How to complete this task:
Repeat the lines from the line with "The height and width of the screenshot is (399, 539)." to the line with "You are a computer-use agent. 961x404 pixels." in the listing below, keeping both end lines and adding nothing.

Top of Raw data

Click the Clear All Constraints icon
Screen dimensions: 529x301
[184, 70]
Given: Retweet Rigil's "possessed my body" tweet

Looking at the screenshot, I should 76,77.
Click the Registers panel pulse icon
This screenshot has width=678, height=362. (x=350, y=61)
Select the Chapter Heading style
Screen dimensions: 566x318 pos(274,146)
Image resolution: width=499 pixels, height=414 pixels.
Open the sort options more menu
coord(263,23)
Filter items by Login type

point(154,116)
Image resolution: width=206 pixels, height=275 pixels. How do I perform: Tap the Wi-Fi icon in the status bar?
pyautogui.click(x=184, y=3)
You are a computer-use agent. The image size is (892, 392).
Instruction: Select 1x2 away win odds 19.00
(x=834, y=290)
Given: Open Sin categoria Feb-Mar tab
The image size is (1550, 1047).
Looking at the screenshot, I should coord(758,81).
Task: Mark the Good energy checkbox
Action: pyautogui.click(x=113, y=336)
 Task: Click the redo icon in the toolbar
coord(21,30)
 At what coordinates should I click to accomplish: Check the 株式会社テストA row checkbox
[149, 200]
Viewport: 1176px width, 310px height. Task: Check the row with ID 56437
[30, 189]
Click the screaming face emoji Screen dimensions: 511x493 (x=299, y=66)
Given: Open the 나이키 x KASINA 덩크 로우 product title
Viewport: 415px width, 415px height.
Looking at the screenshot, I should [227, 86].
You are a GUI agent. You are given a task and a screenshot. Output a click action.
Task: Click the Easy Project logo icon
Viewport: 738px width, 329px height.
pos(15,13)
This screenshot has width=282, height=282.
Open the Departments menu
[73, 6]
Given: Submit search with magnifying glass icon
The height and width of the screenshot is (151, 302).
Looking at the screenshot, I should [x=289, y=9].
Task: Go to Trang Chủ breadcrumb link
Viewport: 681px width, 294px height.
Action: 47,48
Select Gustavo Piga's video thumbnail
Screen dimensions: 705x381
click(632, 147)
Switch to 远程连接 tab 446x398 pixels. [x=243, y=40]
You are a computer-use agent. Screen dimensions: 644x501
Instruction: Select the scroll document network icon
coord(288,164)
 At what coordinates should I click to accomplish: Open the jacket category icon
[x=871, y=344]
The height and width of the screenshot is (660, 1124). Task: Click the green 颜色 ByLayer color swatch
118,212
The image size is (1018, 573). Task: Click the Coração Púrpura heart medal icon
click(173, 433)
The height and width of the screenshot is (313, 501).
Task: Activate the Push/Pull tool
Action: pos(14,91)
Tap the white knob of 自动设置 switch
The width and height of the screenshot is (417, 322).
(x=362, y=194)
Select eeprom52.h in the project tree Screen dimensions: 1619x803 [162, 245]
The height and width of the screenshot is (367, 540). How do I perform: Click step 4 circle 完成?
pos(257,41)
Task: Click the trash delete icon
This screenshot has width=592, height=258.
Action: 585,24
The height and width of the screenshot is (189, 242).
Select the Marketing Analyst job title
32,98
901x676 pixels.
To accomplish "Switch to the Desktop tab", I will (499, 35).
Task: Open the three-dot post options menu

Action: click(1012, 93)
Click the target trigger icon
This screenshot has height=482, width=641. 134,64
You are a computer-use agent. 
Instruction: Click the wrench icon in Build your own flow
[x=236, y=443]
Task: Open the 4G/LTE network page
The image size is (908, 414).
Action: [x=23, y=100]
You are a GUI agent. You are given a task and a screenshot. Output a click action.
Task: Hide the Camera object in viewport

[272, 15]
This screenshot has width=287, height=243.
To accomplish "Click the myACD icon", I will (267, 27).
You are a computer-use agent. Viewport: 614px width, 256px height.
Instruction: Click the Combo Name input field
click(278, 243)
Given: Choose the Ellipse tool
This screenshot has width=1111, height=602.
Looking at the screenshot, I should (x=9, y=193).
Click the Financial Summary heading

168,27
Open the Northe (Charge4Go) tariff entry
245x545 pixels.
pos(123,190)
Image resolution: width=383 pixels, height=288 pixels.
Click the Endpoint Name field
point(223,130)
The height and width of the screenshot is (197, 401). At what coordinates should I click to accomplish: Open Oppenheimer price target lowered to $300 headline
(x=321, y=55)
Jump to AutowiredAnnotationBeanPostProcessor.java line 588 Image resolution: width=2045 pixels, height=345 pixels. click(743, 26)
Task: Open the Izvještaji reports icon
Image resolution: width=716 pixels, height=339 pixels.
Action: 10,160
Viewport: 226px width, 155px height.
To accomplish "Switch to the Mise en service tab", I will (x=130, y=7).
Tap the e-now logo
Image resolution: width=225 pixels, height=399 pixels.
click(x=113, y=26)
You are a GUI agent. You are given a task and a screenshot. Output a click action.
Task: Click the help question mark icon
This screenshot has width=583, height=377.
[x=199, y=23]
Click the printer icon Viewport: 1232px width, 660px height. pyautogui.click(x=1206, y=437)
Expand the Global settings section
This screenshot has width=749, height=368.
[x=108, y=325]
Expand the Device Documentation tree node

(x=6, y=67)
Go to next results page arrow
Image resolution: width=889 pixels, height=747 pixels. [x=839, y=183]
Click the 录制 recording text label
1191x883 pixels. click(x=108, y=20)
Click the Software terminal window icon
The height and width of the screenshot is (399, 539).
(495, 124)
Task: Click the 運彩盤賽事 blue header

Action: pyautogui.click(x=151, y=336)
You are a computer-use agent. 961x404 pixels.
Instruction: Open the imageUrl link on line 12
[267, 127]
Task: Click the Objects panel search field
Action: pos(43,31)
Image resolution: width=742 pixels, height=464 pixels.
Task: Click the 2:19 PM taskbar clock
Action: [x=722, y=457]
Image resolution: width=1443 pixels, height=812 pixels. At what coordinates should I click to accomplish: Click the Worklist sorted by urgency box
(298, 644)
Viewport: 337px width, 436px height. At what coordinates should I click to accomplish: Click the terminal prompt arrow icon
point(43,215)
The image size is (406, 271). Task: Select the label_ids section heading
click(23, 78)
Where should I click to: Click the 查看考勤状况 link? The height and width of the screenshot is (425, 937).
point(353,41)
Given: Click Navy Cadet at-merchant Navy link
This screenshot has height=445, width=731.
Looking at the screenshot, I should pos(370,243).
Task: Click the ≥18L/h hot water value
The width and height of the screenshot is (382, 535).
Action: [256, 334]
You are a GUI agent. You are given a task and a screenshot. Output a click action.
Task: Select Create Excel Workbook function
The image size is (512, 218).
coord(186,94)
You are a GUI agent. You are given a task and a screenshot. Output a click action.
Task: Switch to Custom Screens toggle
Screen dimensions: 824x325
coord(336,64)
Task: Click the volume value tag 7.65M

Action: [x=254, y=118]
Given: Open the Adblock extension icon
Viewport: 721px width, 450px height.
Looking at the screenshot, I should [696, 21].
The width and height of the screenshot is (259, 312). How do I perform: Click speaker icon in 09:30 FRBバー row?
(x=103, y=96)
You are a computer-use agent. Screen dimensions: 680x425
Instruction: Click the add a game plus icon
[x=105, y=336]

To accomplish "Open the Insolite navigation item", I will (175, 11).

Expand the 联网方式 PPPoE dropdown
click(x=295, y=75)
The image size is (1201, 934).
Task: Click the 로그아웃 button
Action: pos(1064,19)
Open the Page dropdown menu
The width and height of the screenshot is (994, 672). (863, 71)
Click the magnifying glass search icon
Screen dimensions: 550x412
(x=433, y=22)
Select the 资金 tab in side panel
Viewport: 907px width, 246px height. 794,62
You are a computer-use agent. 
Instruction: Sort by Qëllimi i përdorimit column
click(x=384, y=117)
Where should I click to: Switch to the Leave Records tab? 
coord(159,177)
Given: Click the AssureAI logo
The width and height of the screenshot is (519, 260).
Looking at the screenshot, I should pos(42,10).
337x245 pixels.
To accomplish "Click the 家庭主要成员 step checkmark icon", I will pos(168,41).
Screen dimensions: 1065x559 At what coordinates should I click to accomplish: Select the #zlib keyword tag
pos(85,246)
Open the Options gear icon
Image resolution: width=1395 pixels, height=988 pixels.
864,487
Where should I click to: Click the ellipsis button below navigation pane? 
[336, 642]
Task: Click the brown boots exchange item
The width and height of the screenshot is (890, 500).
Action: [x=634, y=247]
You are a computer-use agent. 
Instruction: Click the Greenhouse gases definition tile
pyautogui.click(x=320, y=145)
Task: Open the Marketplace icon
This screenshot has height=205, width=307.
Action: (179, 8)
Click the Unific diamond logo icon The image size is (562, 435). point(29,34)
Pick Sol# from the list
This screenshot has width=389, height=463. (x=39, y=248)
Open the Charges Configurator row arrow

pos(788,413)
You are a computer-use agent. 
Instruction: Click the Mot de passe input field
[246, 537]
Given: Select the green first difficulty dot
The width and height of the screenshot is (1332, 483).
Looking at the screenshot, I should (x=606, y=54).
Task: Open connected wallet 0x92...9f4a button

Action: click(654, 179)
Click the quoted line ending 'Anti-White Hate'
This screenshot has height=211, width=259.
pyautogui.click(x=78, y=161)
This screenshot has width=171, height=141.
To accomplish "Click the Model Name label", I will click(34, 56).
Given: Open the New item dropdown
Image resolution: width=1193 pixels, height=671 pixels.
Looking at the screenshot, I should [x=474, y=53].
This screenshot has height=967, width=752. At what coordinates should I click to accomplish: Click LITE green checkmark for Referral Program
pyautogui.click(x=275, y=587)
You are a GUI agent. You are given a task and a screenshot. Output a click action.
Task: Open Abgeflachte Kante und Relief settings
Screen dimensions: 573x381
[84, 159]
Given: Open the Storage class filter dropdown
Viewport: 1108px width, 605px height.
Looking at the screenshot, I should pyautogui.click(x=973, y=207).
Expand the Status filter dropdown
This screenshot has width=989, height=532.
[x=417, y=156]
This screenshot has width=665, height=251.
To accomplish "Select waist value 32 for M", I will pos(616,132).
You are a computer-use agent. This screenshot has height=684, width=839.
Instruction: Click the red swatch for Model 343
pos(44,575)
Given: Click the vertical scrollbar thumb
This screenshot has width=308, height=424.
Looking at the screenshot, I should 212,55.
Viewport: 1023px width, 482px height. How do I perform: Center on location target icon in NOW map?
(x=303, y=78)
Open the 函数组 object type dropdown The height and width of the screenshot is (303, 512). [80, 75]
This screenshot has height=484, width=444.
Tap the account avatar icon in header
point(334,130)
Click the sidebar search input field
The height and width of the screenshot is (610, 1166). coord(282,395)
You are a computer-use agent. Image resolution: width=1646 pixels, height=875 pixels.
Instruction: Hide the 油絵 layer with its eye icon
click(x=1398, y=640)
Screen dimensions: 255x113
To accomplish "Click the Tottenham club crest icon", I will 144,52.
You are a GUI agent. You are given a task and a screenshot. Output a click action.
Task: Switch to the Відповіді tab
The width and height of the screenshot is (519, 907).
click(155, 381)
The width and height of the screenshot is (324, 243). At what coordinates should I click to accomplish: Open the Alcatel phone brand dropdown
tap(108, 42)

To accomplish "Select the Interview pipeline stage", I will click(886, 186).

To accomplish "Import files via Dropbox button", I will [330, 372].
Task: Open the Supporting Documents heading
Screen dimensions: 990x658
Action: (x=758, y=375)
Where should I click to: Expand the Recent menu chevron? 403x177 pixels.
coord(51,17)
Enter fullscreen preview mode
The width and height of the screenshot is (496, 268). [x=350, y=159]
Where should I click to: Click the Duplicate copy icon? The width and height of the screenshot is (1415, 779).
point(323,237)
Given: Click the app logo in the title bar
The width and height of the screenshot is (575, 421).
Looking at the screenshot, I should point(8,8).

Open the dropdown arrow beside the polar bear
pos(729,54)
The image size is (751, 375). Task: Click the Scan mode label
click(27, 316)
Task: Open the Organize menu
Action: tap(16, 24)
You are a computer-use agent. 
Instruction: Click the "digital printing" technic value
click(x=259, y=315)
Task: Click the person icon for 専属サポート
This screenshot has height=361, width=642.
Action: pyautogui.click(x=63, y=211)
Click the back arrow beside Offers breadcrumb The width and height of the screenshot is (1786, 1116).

Bottom of Raw data

Answer section:
The height and width of the screenshot is (399, 539).
(495, 124)
Task: Click the 運彩盤賽事 blue header

Action: pyautogui.click(x=151, y=336)
You are a computer-use agent. 961x404 pixels.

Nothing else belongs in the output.